▶ _WHAT IS ASKED_
Copy every line of the material below that contains the string "double".

▶ _RECORDS SUPPLIED_
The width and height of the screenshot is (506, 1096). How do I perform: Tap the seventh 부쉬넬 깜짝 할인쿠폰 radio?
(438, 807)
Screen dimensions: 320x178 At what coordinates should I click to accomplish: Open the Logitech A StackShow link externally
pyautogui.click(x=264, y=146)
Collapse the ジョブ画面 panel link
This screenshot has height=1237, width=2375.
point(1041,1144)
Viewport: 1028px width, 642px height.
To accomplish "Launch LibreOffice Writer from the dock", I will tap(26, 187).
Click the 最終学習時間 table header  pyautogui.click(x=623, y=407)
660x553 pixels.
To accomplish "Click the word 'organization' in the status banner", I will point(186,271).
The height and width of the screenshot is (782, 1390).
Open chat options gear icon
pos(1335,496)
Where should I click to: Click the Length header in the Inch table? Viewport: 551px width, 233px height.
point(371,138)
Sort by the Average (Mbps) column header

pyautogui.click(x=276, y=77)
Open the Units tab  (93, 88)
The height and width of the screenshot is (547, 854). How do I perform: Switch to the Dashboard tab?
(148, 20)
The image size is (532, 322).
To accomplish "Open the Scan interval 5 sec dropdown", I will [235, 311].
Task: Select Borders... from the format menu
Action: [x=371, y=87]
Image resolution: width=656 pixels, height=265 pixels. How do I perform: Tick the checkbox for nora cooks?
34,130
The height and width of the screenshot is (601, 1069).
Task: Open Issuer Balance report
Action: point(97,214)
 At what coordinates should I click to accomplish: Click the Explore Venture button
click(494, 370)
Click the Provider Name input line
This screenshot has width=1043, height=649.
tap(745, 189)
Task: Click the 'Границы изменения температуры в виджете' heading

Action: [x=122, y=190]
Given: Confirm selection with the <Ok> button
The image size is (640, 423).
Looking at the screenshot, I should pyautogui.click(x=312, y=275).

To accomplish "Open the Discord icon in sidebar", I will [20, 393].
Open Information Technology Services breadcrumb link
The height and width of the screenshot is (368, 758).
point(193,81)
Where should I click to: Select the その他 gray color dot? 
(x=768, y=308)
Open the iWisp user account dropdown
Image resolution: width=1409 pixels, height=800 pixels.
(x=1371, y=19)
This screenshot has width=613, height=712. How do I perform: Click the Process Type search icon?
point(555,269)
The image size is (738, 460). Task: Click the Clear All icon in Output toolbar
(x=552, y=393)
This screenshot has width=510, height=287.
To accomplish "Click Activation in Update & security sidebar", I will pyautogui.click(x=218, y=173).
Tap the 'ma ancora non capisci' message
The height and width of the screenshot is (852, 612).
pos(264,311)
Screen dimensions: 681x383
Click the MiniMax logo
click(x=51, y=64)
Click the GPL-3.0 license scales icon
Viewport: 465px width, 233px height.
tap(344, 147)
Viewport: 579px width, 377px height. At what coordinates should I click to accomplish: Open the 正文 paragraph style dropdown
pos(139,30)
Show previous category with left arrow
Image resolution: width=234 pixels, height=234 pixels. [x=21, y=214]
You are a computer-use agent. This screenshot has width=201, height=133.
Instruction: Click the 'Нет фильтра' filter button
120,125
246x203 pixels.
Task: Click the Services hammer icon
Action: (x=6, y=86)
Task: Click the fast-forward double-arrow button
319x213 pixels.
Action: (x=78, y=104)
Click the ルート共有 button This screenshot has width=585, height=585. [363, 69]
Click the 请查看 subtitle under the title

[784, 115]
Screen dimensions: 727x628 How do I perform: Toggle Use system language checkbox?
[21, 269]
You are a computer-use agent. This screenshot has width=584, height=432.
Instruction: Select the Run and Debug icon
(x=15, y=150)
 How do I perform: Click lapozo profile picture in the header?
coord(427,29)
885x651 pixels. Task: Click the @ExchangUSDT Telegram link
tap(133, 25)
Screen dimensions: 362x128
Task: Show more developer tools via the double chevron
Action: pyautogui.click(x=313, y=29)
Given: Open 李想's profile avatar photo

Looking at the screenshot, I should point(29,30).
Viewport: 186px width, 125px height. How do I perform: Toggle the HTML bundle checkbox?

▶ _FINAL RESULT_
Task: Click the fast-forward double-arrow button
Task: Show more developer tools via the double chevron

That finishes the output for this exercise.